- _Exercise data_
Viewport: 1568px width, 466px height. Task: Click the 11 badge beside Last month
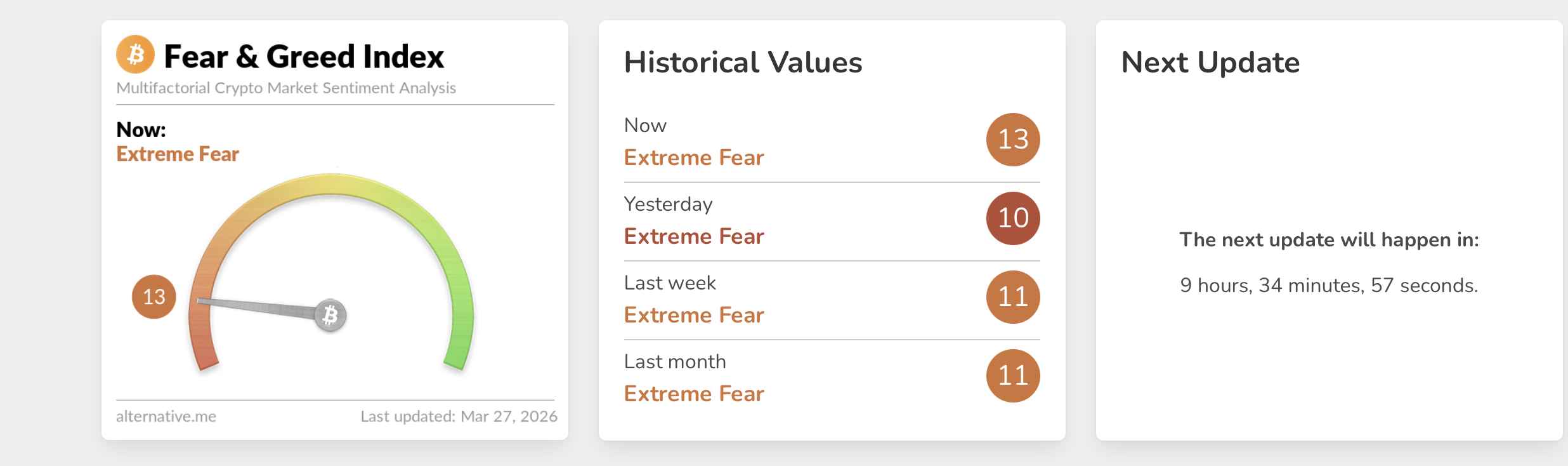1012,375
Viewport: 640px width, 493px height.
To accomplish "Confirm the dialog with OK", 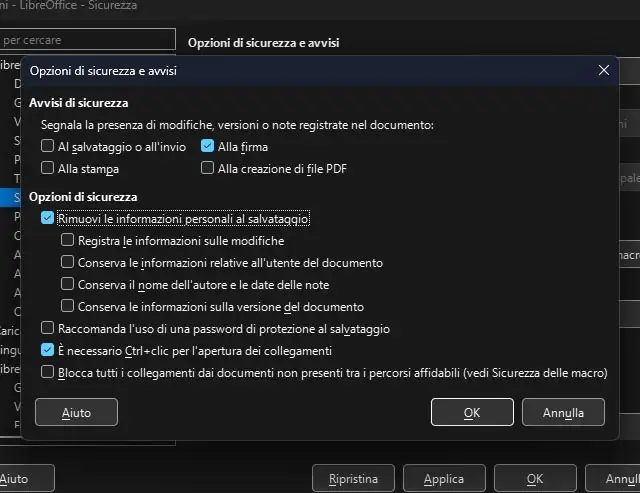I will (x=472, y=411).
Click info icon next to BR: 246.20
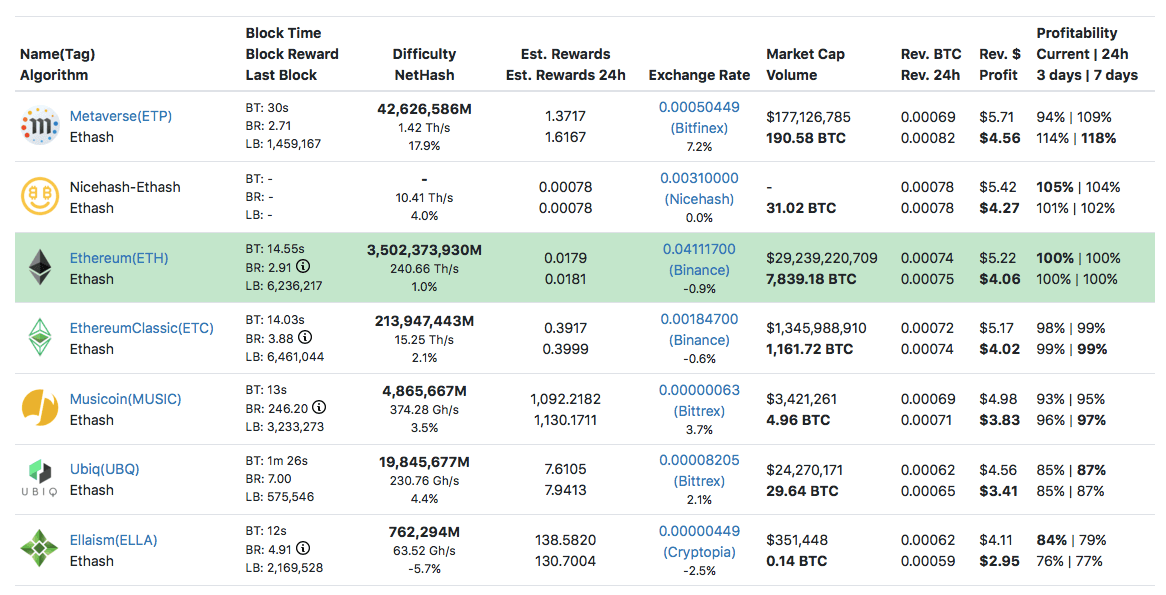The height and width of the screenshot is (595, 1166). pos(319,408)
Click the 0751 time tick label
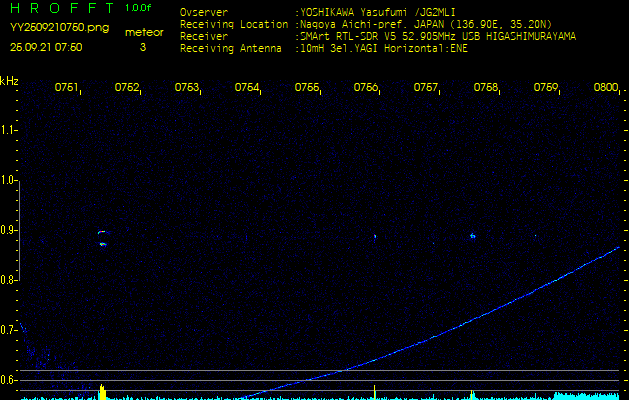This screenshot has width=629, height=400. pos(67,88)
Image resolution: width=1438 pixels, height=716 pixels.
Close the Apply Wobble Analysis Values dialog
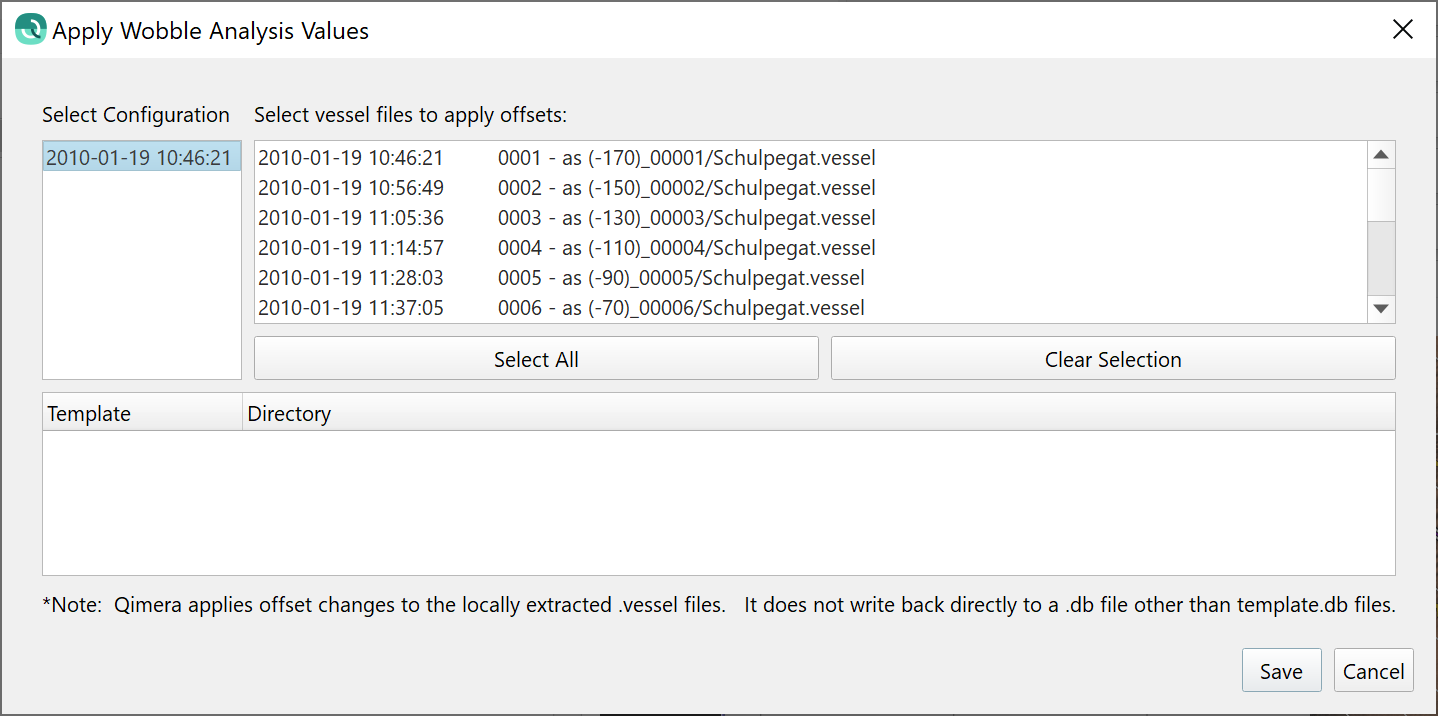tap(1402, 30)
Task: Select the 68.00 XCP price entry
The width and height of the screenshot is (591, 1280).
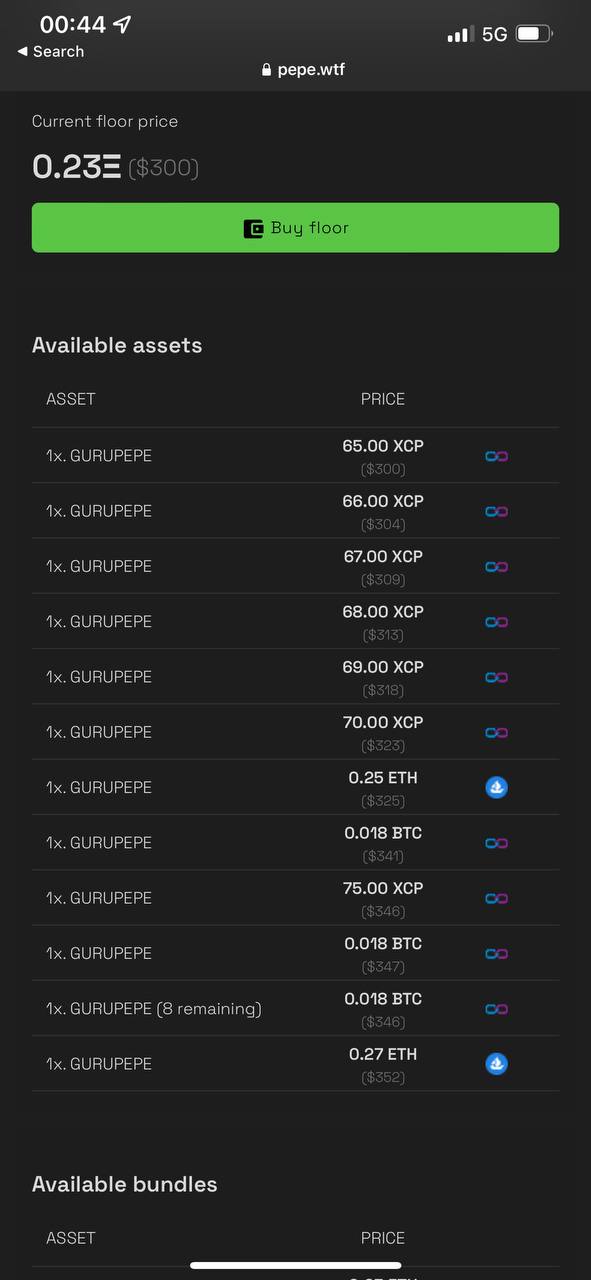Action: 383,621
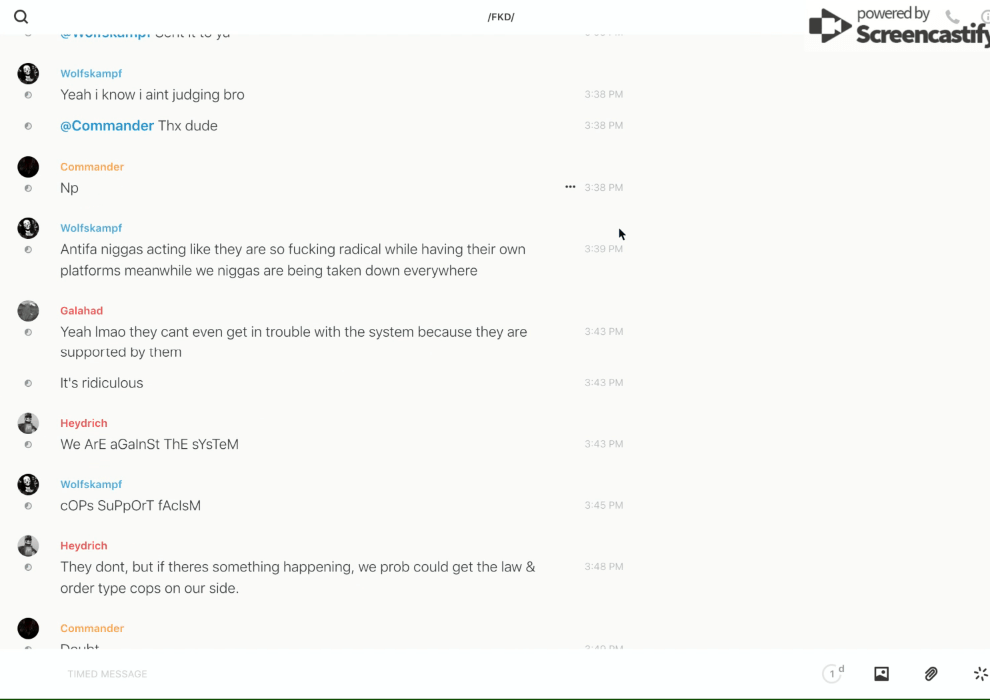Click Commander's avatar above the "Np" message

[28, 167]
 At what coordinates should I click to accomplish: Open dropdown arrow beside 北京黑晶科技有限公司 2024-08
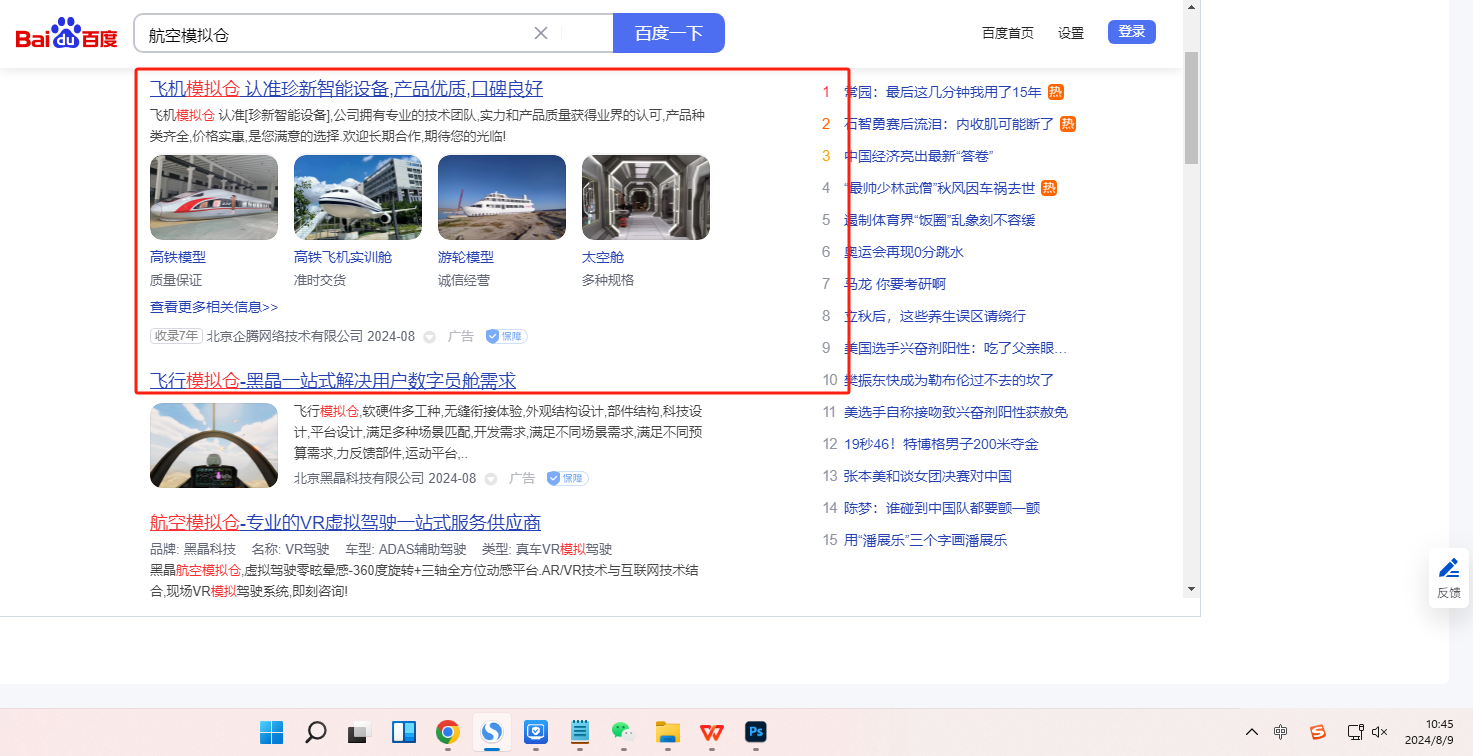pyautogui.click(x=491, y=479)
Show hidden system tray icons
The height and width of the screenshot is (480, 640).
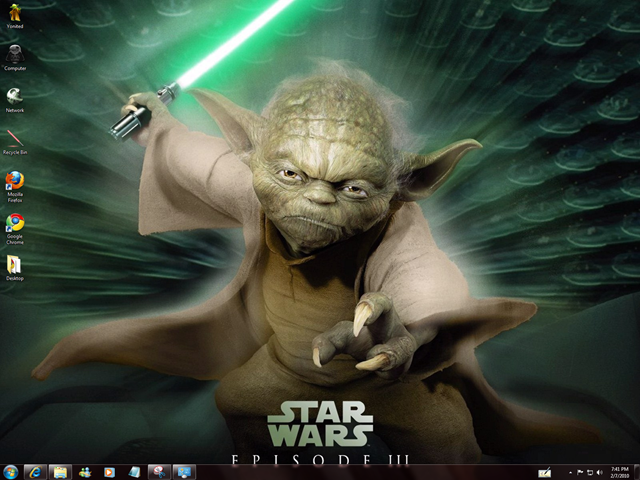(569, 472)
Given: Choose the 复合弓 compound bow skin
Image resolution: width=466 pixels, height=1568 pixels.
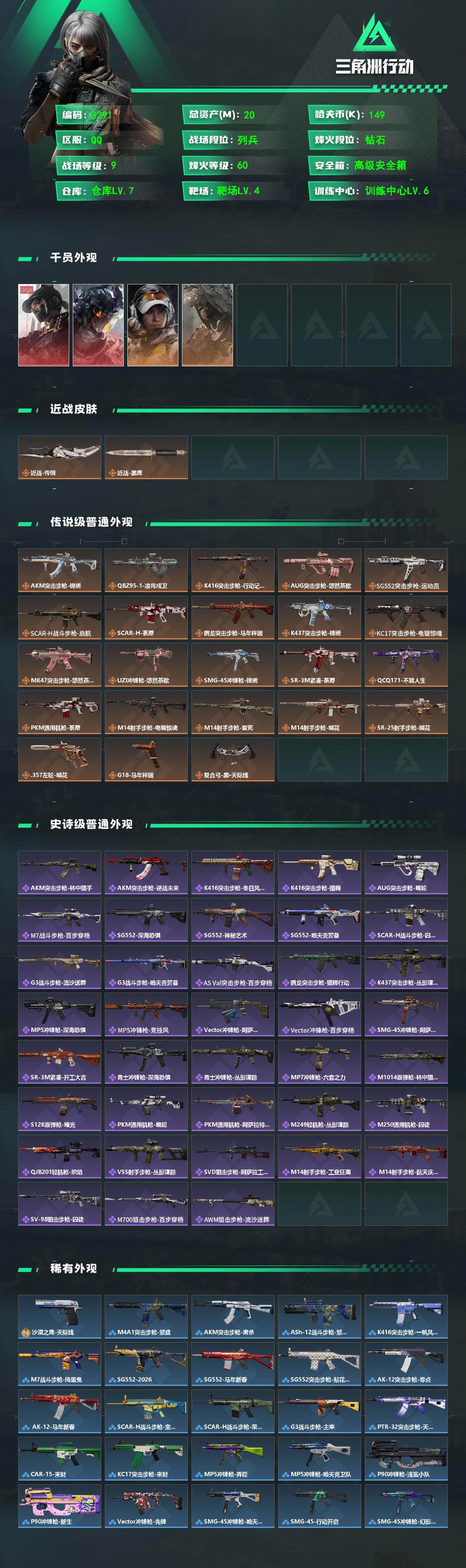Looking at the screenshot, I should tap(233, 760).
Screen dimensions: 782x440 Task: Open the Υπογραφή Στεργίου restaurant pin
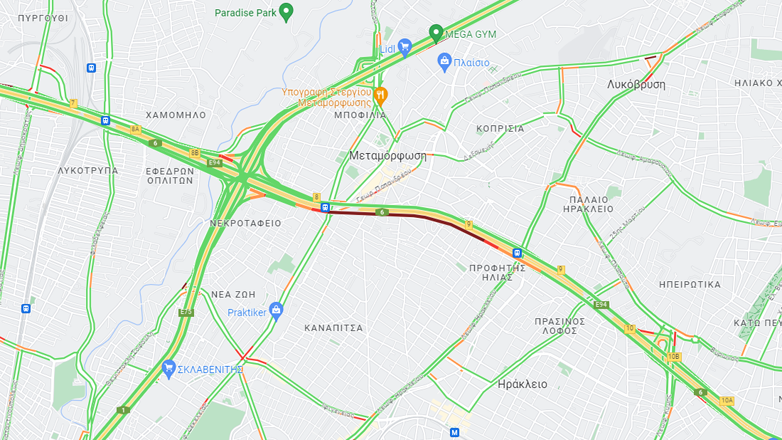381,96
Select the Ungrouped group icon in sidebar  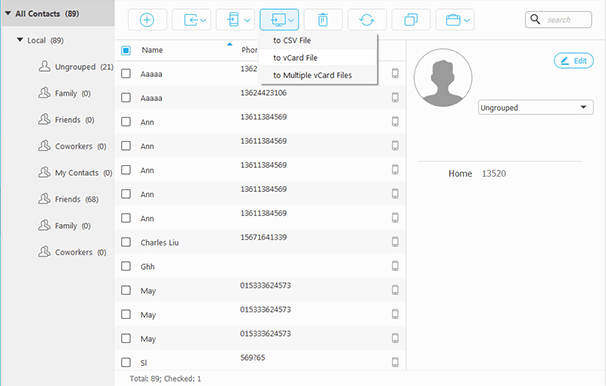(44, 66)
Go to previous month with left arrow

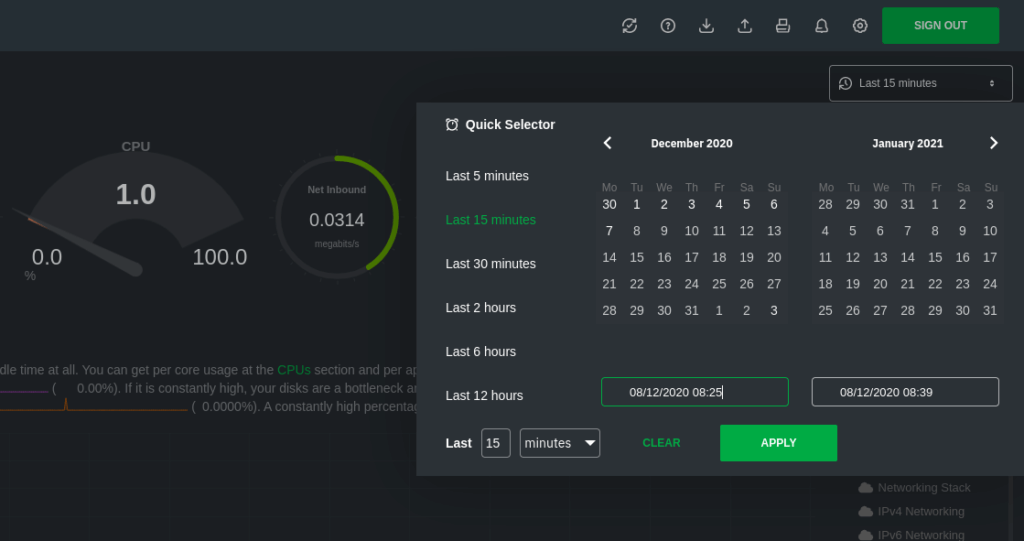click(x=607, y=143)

- _About this exercise_
When you reach the line holding "Image resolution: width=1438" in the listing above, begin retyping exactly, and stop once the line holding "Task: Select the 68.00 XCP price entry" is done; pictures stay out.

- _Result_
Image resolution: width=1438 pixels, height=716 pixels.
Close the Apply Wobble Analysis Values dialog
tap(1402, 30)
Task: Select the 68.00 XCP price entry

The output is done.